=== DIRECTIONS ===
Up to and including the line with "Image resolution: width=599", please reproduce the lines below exactly, beginning with the first.

++++ MATERIAL SUPPLIED

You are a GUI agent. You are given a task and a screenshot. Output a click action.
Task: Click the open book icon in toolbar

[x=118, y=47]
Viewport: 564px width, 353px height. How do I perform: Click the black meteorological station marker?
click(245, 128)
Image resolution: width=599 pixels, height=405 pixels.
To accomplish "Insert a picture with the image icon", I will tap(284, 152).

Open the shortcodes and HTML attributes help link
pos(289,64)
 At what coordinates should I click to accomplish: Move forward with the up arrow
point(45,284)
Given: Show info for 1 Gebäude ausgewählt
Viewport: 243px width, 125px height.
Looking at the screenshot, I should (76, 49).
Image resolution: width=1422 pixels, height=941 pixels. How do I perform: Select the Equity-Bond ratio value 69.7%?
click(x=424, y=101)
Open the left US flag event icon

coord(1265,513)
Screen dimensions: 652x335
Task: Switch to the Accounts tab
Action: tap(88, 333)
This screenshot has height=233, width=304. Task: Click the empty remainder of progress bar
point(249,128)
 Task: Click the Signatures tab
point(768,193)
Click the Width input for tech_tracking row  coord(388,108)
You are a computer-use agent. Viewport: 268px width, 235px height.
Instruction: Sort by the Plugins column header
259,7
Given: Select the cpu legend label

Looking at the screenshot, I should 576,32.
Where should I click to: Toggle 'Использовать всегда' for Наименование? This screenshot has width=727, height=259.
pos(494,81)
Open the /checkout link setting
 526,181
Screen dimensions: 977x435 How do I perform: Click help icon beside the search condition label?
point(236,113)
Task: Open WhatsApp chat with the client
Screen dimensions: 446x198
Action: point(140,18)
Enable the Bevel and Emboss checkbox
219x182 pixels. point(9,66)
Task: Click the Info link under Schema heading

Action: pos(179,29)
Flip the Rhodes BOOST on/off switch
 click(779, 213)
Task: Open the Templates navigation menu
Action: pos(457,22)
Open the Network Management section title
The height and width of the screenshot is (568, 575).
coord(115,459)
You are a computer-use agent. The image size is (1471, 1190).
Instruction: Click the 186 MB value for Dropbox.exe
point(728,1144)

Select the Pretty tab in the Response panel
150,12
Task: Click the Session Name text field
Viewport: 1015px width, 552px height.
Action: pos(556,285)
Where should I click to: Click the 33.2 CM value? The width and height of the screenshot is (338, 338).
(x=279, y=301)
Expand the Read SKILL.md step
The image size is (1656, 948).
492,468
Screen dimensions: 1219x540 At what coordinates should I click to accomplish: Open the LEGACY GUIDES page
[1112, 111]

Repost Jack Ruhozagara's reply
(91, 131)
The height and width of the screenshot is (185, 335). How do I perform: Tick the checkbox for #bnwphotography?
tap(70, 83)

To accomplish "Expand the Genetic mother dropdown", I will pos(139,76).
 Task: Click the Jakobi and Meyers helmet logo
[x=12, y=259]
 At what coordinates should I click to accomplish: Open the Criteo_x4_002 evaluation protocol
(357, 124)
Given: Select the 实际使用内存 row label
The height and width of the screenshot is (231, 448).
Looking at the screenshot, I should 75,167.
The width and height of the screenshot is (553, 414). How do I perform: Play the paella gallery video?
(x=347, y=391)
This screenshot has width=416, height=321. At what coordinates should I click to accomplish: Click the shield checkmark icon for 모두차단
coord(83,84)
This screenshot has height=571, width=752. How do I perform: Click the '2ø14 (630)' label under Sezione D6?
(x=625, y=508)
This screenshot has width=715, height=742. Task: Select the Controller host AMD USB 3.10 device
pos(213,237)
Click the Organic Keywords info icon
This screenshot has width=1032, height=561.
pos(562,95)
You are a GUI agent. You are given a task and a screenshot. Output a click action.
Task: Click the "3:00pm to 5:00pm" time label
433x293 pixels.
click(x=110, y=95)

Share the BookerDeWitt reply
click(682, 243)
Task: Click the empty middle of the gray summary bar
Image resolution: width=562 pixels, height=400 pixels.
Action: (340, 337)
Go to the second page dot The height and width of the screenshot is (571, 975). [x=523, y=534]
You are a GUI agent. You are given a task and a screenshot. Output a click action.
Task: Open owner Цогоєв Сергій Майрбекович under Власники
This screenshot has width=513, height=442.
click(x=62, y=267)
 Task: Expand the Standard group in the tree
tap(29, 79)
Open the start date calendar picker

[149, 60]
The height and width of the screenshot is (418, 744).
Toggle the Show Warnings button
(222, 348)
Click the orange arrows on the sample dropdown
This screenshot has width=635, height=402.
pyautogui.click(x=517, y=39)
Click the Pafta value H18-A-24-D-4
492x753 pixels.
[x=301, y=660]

++++++++

=== WRITTEN ANSWER ===
You are a GUI agent. You are given a task and a screenshot. Output a click action.
Task: Click the open book icon in toolbar

[x=118, y=47]
Viewport: 564px width, 353px height. How do I perform: Click the black meteorological station marker?
click(245, 128)
Image resolution: width=599 pixels, height=405 pixels.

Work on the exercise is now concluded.